切れる事は無いだろうつながりだと思っても、こうやって俺達の側に付かず離れずといるだろう彼との繋がりに安心をして、何で安心しているのだろうかと言う疑問と共に少し眉間を寄せてみた。

それ以来ギルドと帝国を行き来するようになった器用なおっさんは愚痴を零しながらも精力的に係わり合いを持つようになった。
元々他人の面倒見の良い所はあったが、自分を大事にする傾向はあまりなく、疲れたと言っては倒れるように眠りについていた姿を見るようになった。
「あんたが倒れてちゃ意味ないだろ?」
「だけど時間を無駄には出来ないでしょ?」
可能な限り働き詰めて、眠る時は泥のように眠る男は布団も被らずベットに隊服のまま横たわっていた。
死んでいた時間を埋めるようにまるで行き急ぐ男をじっと見詰め、すぐ側に座る。
バクティオンで出会った時ほど煮詰まった感じは無いが、不器用なのは変わりがないらしい。
「あんたはもっと余裕を持つべきなんだよ」
「余裕ねぇ・・・」
言って苦笑。
「ギルドも騎士団も辞めれねぇなら何か趣味を持つとか」
「ナンパとか?」
「それはいい・・・」
趣味と言うより条件反射だろと言えば否定をせず微かな笑みを浮かべた。
「だったらそれをもっと発展させてみろよ」
「こんな体でか?」
心臓ブラスティアを指しての事だろう。
ダングレストに幾人もの女の子と付き合いがありながら特定の深い仲と言う相手にはついぞ会う事はなかった。

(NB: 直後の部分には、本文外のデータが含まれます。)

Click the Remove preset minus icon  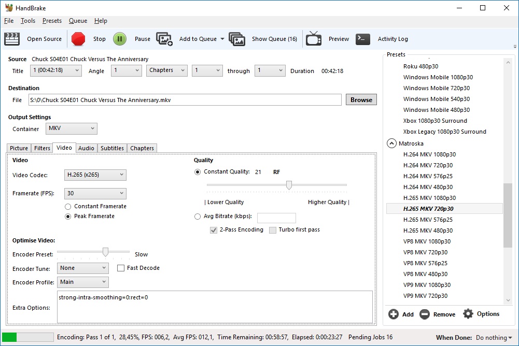(425, 314)
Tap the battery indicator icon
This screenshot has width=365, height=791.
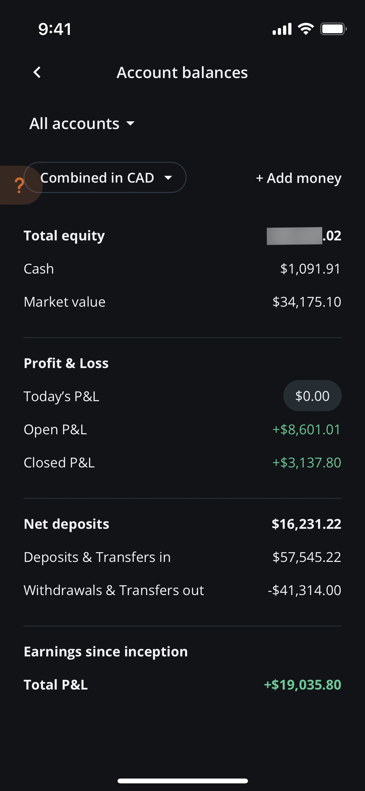[x=333, y=29]
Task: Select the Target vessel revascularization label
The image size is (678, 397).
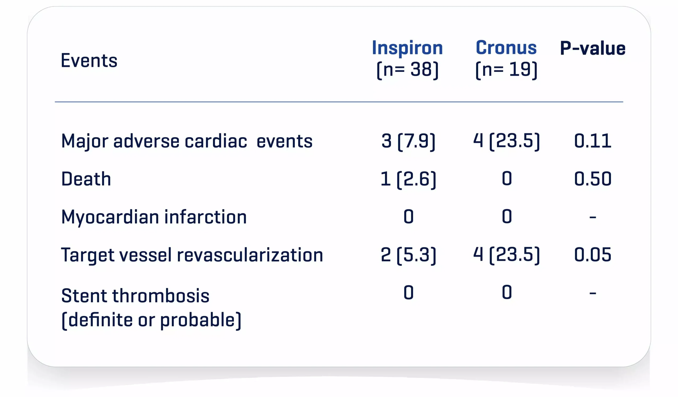Action: [x=192, y=255]
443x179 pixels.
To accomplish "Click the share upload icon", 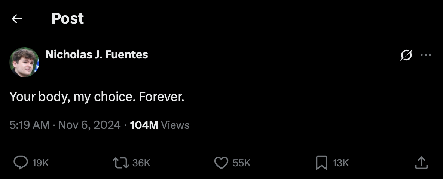I will click(x=421, y=163).
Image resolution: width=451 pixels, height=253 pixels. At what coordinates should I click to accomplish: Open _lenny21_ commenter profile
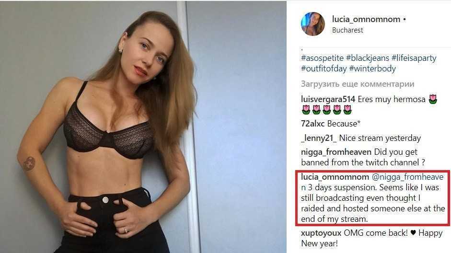click(319, 138)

俺が思う以上に魔道器のの事を気にして入るだろうシュヴァーンの胸へと服の上からそれをなぞりながら
「なら俺じゃ不服か?」
そんな言葉がするりと零れ落ちた。
キョトンとしたあと思いっきり眉間に皺を寄せ、胡散臭そうに俺を見上げながら少しずつ距離を開けて行った。
「青年、冗談にも程があるわよ」
シュヴァーンの姿でレイヴンの口調は酷く不似合いな物が合ったが、どちらも唯一人の彼なのだ。
睨めつけるような視線を見詰め返しながら、思わずと言った言葉を妙に納得している自分がいて、自分自身でさえ気付かなかった本音に今更ながら浮つく口元を手で覆い隠す。
「あ、いや・・・だから、なんだ?」
「さすがフレンの親友と言うべきかしら?」
あんな天然と一緒にしないでくれ!と、心の中で全力で否定するも、おっさんはゴロンと寝転んで俺に背中を向ける。
「まあ、心配してくれてありがとさん」
ヒラヒラと手を振ったあと、最後まで灯りを付ける事のなかった室内に沈黙だけが訪れた。
もう何も話しをするつもりはないというように大人しく寝息に近いリズムを刻みだした呼吸にやっとえた休息なのだと静かに部屋を出る。
廊下に出て城を出て、何時もの宿屋の部屋に戻りベットにゴロリと横たわる。
今更ながらに赤面をし、何の反応もなかった年上の男の態度に唇を噛む。
何であんな事を言ったのか、何で今更ながらこんなにも落ち込んでいるのか考えるまでもない事にぎゅっと瞼を閉じた。